The first two Witcher games went somewhat under the radar: CD Projekt Red is Polish, and therefore not hugely high-profile, and its main priority was the PC, rather than the consoles. The Witcher III: Wild Hunt, though, marks the franchise’s coming of age. In certain respects, it’s quite traditional. You play Geralt of Rivia, a witcher – which means he has been genetically enhanced, to make him good at killing beasts. Because of that, you can’t alter his appearance, and the game dispenses with different classes (so you can’t, say, play as a mage). But Geralt is a great all-rounder, possessing plenty of skill with swords and fists, and magic-like witcher powers called Signs that allow him to shoot flame from his hands, influence other characters’ minds, shield himself and set magic traps.
The Witcher III’s overarching plotline concerns Geralt’s search for Ciri, seen at the start in flashback as a teenage girl being taught combat skills at the bleak castle Kaer Morhen, witcher headquarters. Seeing Ciri in a dream, Geralt knows he’s in trouble, so first seeks out his ex-girlfriend, the sexy sorceress Yennefer. A huge story unfolds which takes Geralt right across the Northern Realms, which are a wonder to behold, including the rocky isle of Skellige – inspired by the geography of Scotland – and Novigrad, which CD Projekt, plausibly, claims to be the biggest city ever featured in an RPG. Other backdrops, such as a war sparked by a Nilfgaardian invasion, and a witch-hunt taking place in Novigrad, further complicates matters, and since CD Projekt Red hasn’t skimped on the bawdiness and sex (Geralt is something of a lady-killer), The Witcher III has a similar sort of vibe to Game of Thrones.

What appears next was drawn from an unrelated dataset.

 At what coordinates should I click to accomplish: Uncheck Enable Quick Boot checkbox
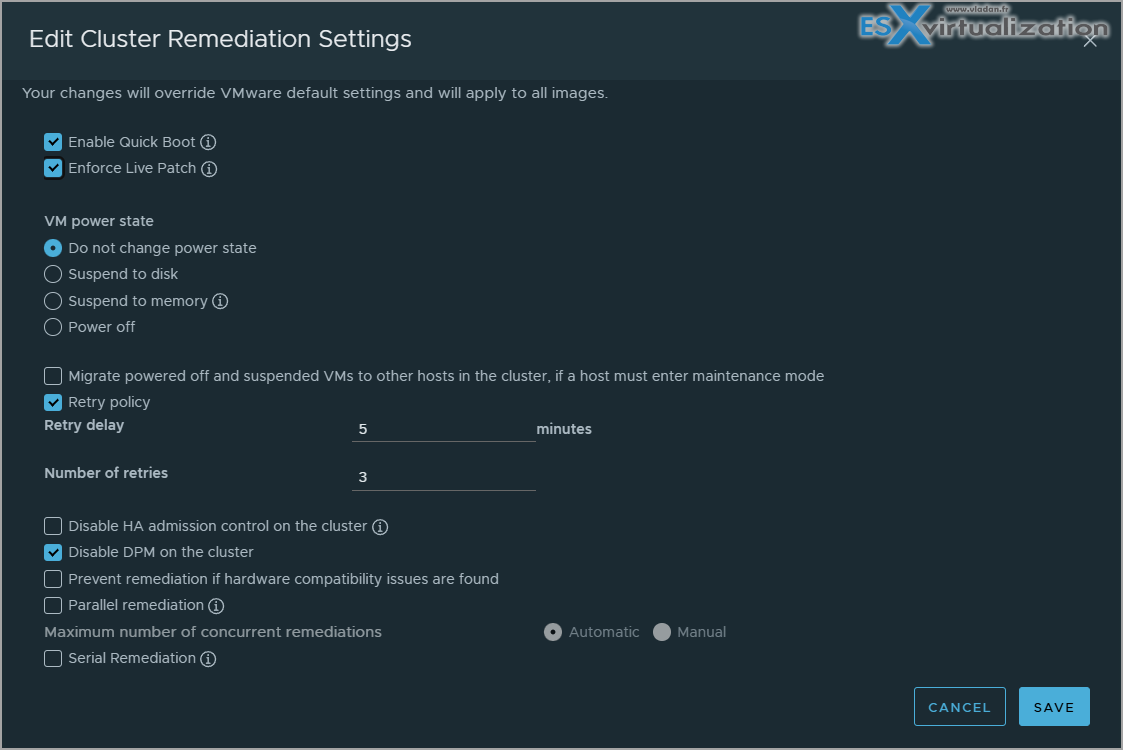[53, 142]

Perhaps the most glorious aspect of The Witcher III: Wild Hunt, though, is the way in which its mind-bogglingly vast game-world, while giving fantasy fans all they could desire in terms of general weirdness, feels utterly believable. Geralt embarks on all sorts of odd quests – at one point, for example, he acts in a terrible play – and meets a huge cast of memorable characters. There are, of course, countless random quests and sub-quests to perform, and general exploration is a real joy, particularly in Novigrad, which really does feel like a vibrant city teeming with a life of its own.

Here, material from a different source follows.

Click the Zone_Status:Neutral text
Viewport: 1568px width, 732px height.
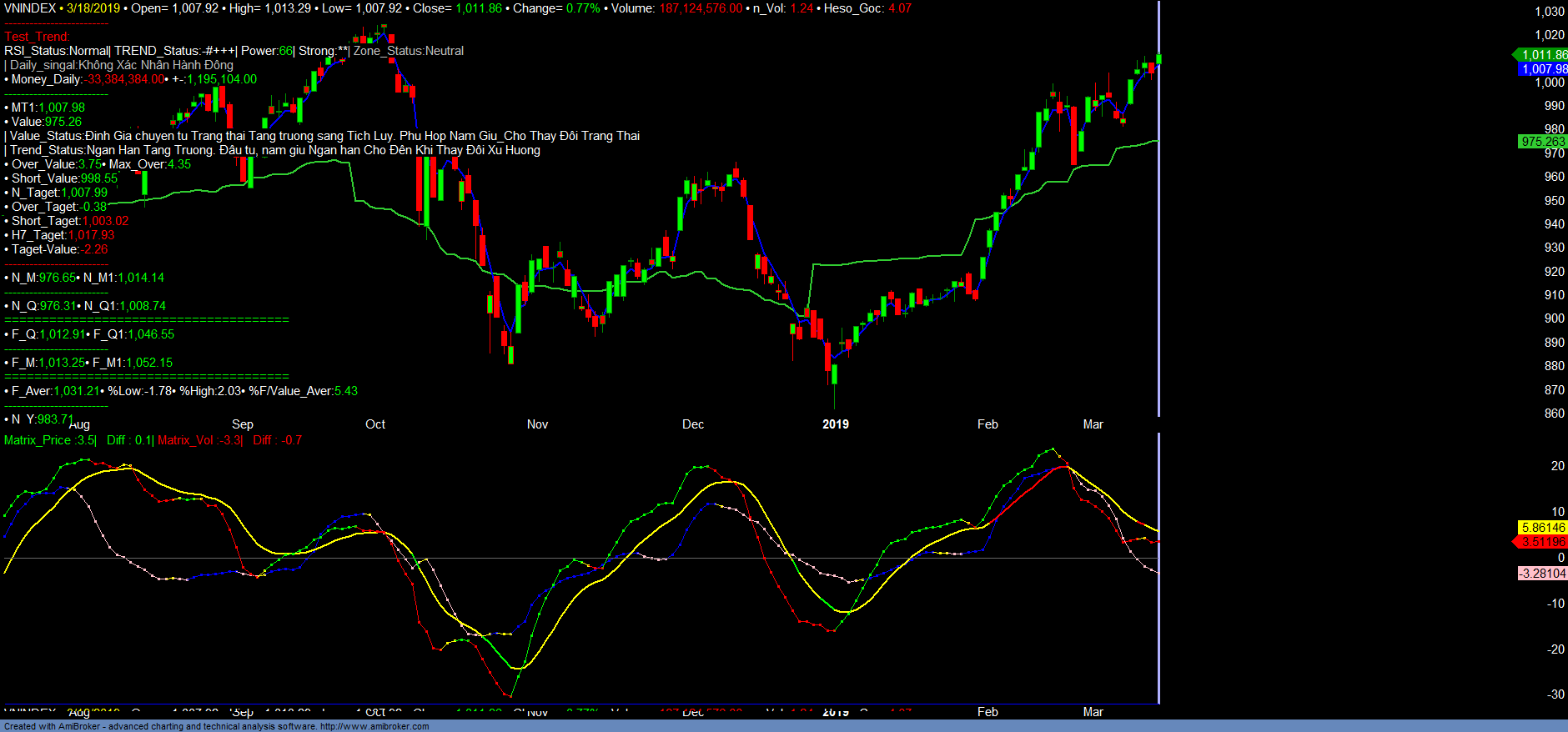[x=409, y=51]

Systemically, The Witcher III: Wild Hunt impresses, too. Every time you level up, you get an Ability Point, which you can spend on upgrading your Signs, basic attributes, alchemy skills and the like. Places of Power also yield free Ability Points the first time you locate them. So you can enhance your character in whichever way best suits your play-style. The combat is pretty good, too, although perhaps not perfect. Witchers don’t use shields, but Geralt can parry with his sword; in practice parrying is only really effective against human opposition, so you soon learn to rain flurries of blows on enemies, before dodging out of the way of retaliation. You also get a crossbow for long-range combat, but the vast majority of the fighting is up close and personal – there are plenty of fist-fights, too.
Geralt’s witcher status also brings him heightened sensory powers, so many quests effectively involve getting him to perform detective work, which adds a pleasing ebb and flow. An alchemy engine lets him mix potions and bombs, plus he can get blacksmiths and armourers to craft weapons and armour for him. As you progress, you accumulate a whole library of lore, which it often pays to consult. But as far as open-world fantasy RPGs go, The Witcher III occupies the less complicated end of the spectrum, which has to be a good thing.
The story is huge, full of character and laced with (often adult) humour. Graphically, The Witcher III is stunning – as it should be, given its PC background and eschewal of an older generation of consoles. There are a couple of minor issues – you sometimes have to work the camera more than you should in combat, and the sat-nav-style dotted path on your mini-map occasionally goes somewhat haywire.
But in the context of one of the biggest, most ambitious games conceivable, such niggles melt away into insignificance. There’s an untold amount of pleasure to be found in The Witcher III, whether you’re getting involved in advancing the plot (which reaches a crescendo of epicness in the later stages) or just idly exploring some obscure swamp or crag. If everyday life feels increasingly like an intolerable drag, escaping to the world of The Witcher III: Wild Hunt could almost be classed as therapy.